**** DOCUMENT TEXT

Pursuant to Section 13 or 15(d) of the Securities Exchange Act of 1934
 
Date of Report (Date of earliest event reported): June 8, 2017

ePlus inc.
(Exact name of registrant as specified in its charter)


Delaware
001-34167
54-1817218
(State or other jurisdiction of incorporation or organization)
(Commission File Number)
(I.R.S. Employer Identification No.)

13595 Dulles Technology Drive Herndon, VA 20171-3413
(Address, including zip code, of principal executive offices)

(703) 984-8400
(Registrant’s telephone number, including area code)


Check the appropriate box below if the Form 8-K filing is intended to simultaneously satisfy the filing obligation of the registrant under any of the following provisions (see General Instruction A.2 below):

[] Written communications pursuant to Rule 425 under the Securities Act (17 CFR 230.425)

[] Soliciting material pursuant to Rule 14a-12 under the Exchange Act (17 CFR 240.14a-12)

[] Pre-commencement communications pursuant to Rule 14d-2(b) under the Exchange Act (17 CFR 240.14d-2(b))

[] Pre-commencement communications pursuant to Rule 13e-4(c) under the Exchange Act (17 CFR 240.13e-4(c))
 
Indicate by check mark whether the registrant is an emerging growth company as defined in Rule 405 of the Securities Act of 1933 (§230.405 of this chapter) or Rule 12b-2 of the Securities Exchange Act of 1934 (§240.12b-2 of this chapter).

Emerging growth company     

If an emerging growth company, indicate by check mark if the registrant has elected not to use the extended transition period for complying with any new or revised financial accounting standards provided pursuant to Section 13(a) of the Exchange Act.

********
**** RECORDED INFORMATION

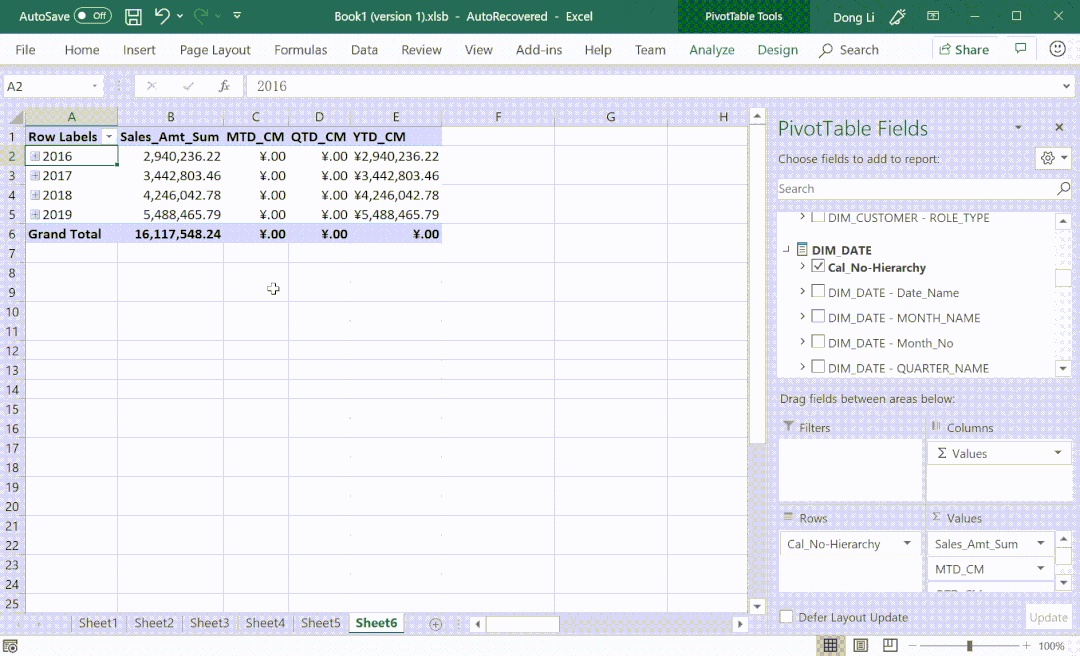The image size is (1080, 656).
Task: Click the Insert Function fx icon
Action: [224, 86]
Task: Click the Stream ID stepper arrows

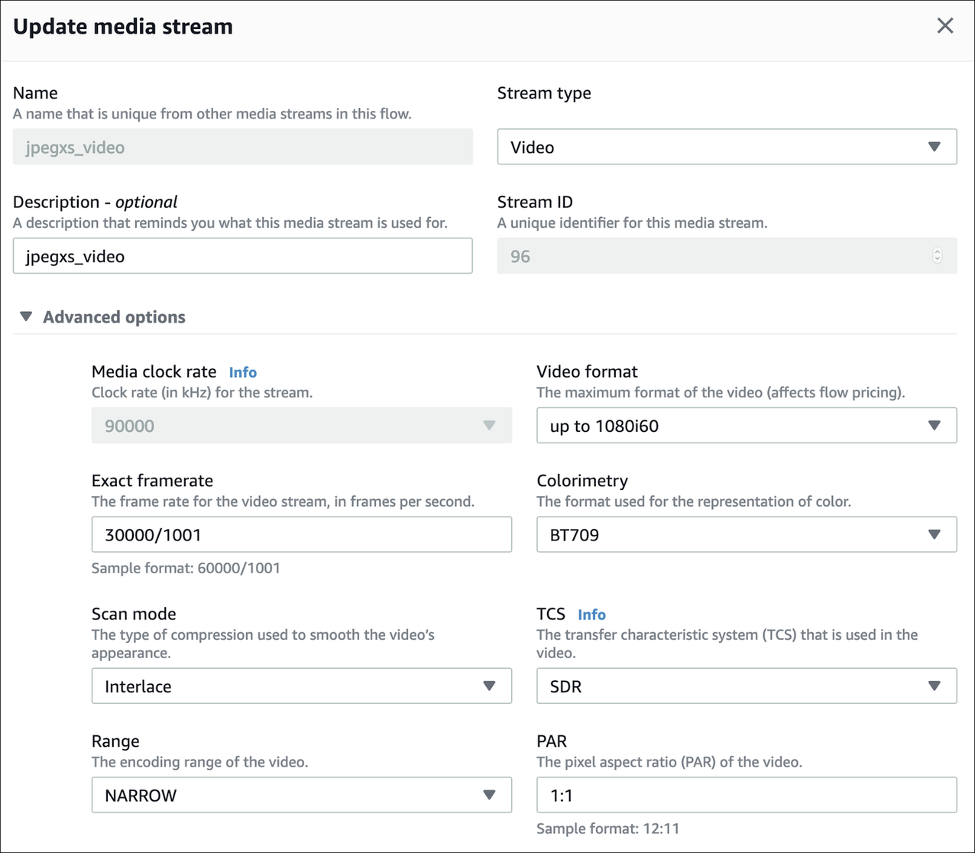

********

▶ **OBJECTIVES**:
1. What telephone number does the ePlus Form 8-K cover page give for the registrant?
2. Continue the ePlus Form 8-K cover page from the point where it stops.

▶ **FINAL RESULTS**:
1. (703) 984-8400

2.
Item 5.02 Departure of Directors or Certain Officers; Election of Directors; Appointment of Certain Officers; Compensatory Arrangements of Certain Officers
 
On June 8, 2017, the Compensation Committee (the "Committee") of the Board of Directors of ePlus inc. (the "Company") approved compensation modifications and amendments to employment agreements for the following executive officers:  Chief Executive Officer and President Mark P. Marron and Chief Financial Officer Elaine D. Marion.

Mr. Marron's base annual salary was increased from $700,000 to $750,000, effective June 8, 2017His amended and restated employment agreement, which was entered into effective August 1, 2016, and reported in our Current Report on Form 8-K filed on July 21, 2016, was amended to reflect the salary modification.  Mr. Marron's target award under ePlus' Executive Incentive Plan ("EIP") was amended from $400,000 to $600,000 for fiscal year 2018.  Mr. Marron was also granted an award of 20,000 shares of restricted stock on June 8, 2017, which will vest in equal amounts over the next three one-year anniversaries of the grant date.

Ms. Marion's base annual salary was increased from $415,000 to $450,000, effective June 8, 2017Her amended and restated employment agreement, which was entered into effective August 1, 2016, and reported in our Current Report on Form 8-K filed on July 21, 2016, was amended to reflect the salary modification.  Ms. Marion's target award under ePlus' Executive Incentive Plan ("EIP") was amended from $207,500 to $250,000 for fiscal year 2018.  Ms. Marion was also granted an award of 12,000 shares of restricted stock on June 8, 2017, which will vest in equal amounts over the next three one-year anniversaries of the grant date.

 
Item 9.01 Financial Statements and Exhibits
 
(d) Exhibits:
 
Exhibit No.
Description
 
 
10.1
Amendment No. 1 to Amended and Restated Employment Agreement effective June 8, 2017, by and between ePlus inc. and Mark P. Marron
 
 
10.2
Amendment No. 1 to Amended and Restated Employment Agreement effective June 8, 2017, by and between ePlus inc. and Elaine D. Marion
 
 
 
 

Pursuant to the requirements of the Securities Exchange Act of 1934, the registrant has duly caused this report to be signed on its behalf by the undersigned hereunto duly authorized.
 
ePlus inc.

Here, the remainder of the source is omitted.